**Exercise aim:** Copy the entries below word for word, leaving out the pictures.
** BEGIN Data provided **
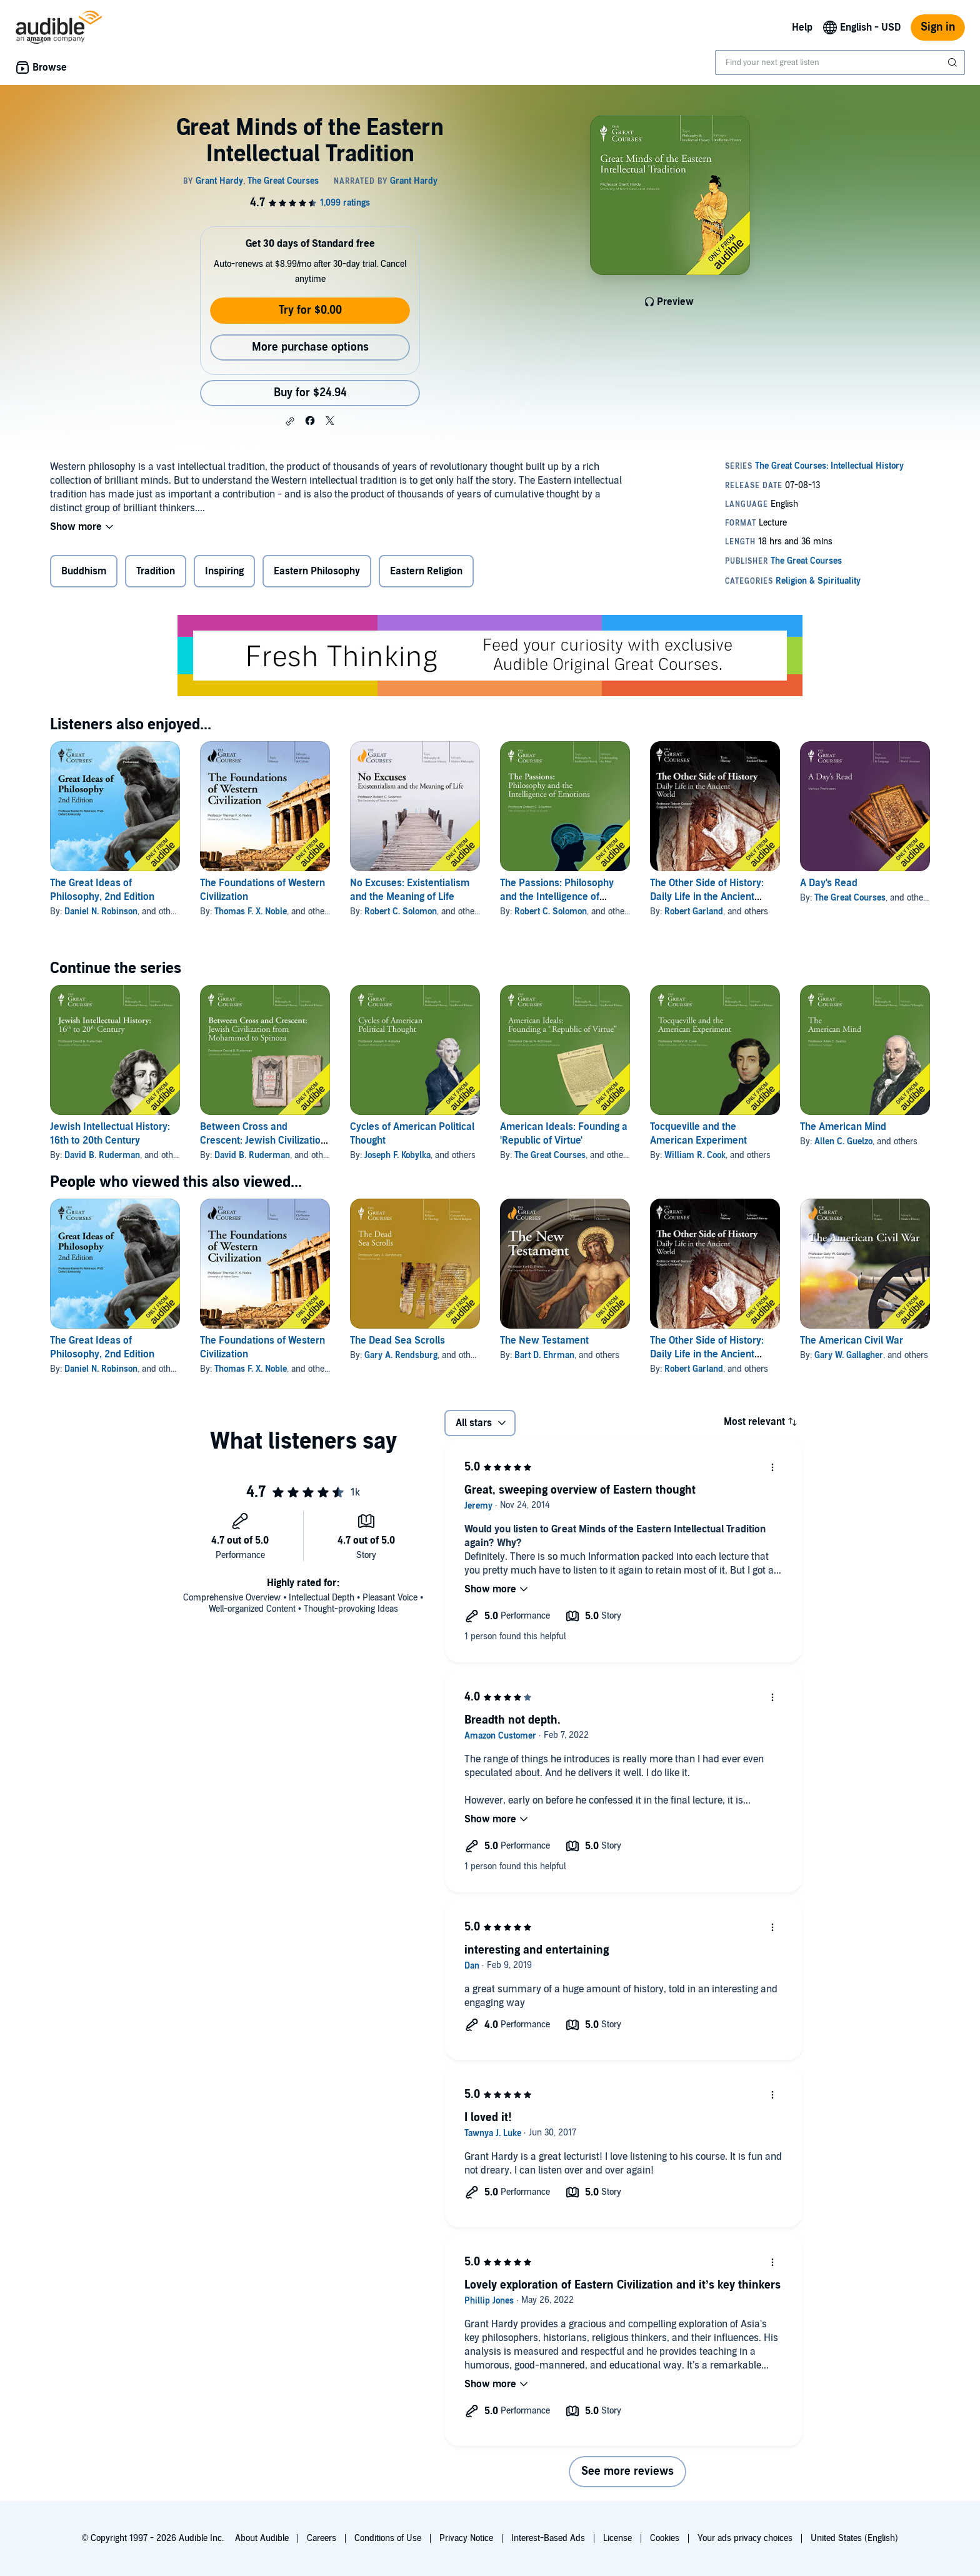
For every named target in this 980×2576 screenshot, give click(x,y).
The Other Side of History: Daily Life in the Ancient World (707, 897)
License (617, 2538)
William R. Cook (695, 1155)
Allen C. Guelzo (843, 1141)
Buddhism (83, 571)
** END Data provided **
**Response to the task:**
For every named target in this 980×2576 screenshot, give click(x,y).
The Other Side of History: Daily Life in the Ancient World (707, 897)
License (617, 2538)
William R. Cook (695, 1155)
Allen C. Guelzo (843, 1141)
Buddhism (83, 571)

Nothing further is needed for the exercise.